* [MATERIALS PROVIDED]
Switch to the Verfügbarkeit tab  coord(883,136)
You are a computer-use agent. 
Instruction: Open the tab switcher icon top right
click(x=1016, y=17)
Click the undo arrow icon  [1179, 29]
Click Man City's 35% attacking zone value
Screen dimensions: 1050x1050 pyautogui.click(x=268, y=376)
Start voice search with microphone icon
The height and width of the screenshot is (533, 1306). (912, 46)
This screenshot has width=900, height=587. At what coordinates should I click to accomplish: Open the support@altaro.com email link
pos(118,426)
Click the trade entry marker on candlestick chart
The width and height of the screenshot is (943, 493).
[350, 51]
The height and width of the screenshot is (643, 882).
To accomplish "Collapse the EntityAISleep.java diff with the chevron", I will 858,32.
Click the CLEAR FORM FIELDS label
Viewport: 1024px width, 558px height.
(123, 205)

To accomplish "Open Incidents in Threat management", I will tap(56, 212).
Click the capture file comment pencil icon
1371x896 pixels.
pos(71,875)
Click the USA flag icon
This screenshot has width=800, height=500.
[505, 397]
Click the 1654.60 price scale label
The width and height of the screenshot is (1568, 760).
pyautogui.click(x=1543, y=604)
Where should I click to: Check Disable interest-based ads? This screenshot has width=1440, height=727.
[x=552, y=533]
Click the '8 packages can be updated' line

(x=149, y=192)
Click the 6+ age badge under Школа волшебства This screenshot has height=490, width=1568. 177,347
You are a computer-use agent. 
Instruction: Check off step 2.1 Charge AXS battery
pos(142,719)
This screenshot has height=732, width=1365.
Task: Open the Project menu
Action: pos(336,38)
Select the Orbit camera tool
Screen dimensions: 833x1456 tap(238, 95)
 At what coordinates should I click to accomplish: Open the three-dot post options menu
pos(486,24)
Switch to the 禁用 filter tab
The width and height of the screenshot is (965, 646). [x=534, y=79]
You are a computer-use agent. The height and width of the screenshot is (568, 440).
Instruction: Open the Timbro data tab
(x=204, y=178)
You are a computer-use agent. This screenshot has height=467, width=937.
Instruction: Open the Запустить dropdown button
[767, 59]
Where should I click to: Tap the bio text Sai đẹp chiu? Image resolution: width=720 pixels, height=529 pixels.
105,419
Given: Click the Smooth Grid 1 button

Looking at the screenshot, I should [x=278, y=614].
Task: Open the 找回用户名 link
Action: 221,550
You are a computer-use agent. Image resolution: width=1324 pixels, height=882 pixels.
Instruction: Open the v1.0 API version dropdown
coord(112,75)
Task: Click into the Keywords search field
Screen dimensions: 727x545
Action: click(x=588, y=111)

* [EXERCISE DESCRIPTION]
What is needed is a faithful transcription of every entry.

* [RESPONSE AREA]
Switch to the Verfügbarkeit tab  coord(883,136)
You are a computer-use agent. 
Instruction: Open the tab switcher icon top right
click(x=1016, y=17)
Click the undo arrow icon  [1179, 29]
Click Man City's 35% attacking zone value
Screen dimensions: 1050x1050 pyautogui.click(x=268, y=376)
Start voice search with microphone icon
The height and width of the screenshot is (533, 1306). (912, 46)
This screenshot has width=900, height=587. At what coordinates should I click to accomplish: Open the support@altaro.com email link
pos(118,426)
Click the trade entry marker on candlestick chart
The width and height of the screenshot is (943, 493).
[350, 51]
The height and width of the screenshot is (643, 882).
To accomplish "Collapse the EntityAISleep.java diff with the chevron", I will 858,32.
Click the CLEAR FORM FIELDS label
Viewport: 1024px width, 558px height.
(123, 205)

To accomplish "Open Incidents in Threat management", I will tap(56, 212).
Click the capture file comment pencil icon
1371x896 pixels.
pos(71,875)
Click the USA flag icon
This screenshot has width=800, height=500.
[505, 397]
Click the 1654.60 price scale label
The width and height of the screenshot is (1568, 760).
pyautogui.click(x=1543, y=604)
Where should I click to: Check Disable interest-based ads? This screenshot has width=1440, height=727.
[x=552, y=533]
Click the '8 packages can be updated' line

(x=149, y=192)
Click the 6+ age badge under Школа волшебства This screenshot has height=490, width=1568. 177,347
You are a computer-use agent. 
Instruction: Check off step 2.1 Charge AXS battery
pos(142,719)
This screenshot has height=732, width=1365.
Task: Open the Project menu
Action: pos(336,38)
Select the Orbit camera tool
Screen dimensions: 833x1456 tap(238, 95)
 At what coordinates should I click to accomplish: Open the three-dot post options menu
pos(486,24)
Switch to the 禁用 filter tab
The width and height of the screenshot is (965, 646). [x=534, y=79]
You are a computer-use agent. The height and width of the screenshot is (568, 440).
Instruction: Open the Timbro data tab
(x=204, y=178)
You are a computer-use agent. This screenshot has height=467, width=937.
Instruction: Open the Запустить dropdown button
[767, 59]
Where should I click to: Tap the bio text Sai đẹp chiu? Image resolution: width=720 pixels, height=529 pixels.
105,419
Given: Click the Smooth Grid 1 button

Looking at the screenshot, I should [x=278, y=614].
Task: Open the 找回用户名 link
Action: 221,550
You are a computer-use agent. Image resolution: width=1324 pixels, height=882 pixels.
Instruction: Open the v1.0 API version dropdown
coord(112,75)
Task: Click into the Keywords search field
Screen dimensions: 727x545
Action: click(x=588, y=111)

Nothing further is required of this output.